▶ **Task to complete**
Work through the data below line by line and say how many lines hold "Given"; give only the number.

Saved entries:

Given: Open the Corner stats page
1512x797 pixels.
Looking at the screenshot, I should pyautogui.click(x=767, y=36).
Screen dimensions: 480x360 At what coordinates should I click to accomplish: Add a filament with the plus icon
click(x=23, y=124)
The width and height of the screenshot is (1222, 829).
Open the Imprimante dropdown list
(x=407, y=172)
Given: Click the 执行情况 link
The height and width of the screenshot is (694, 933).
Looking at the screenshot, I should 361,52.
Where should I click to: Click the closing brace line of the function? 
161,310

▶ **Written solution**
2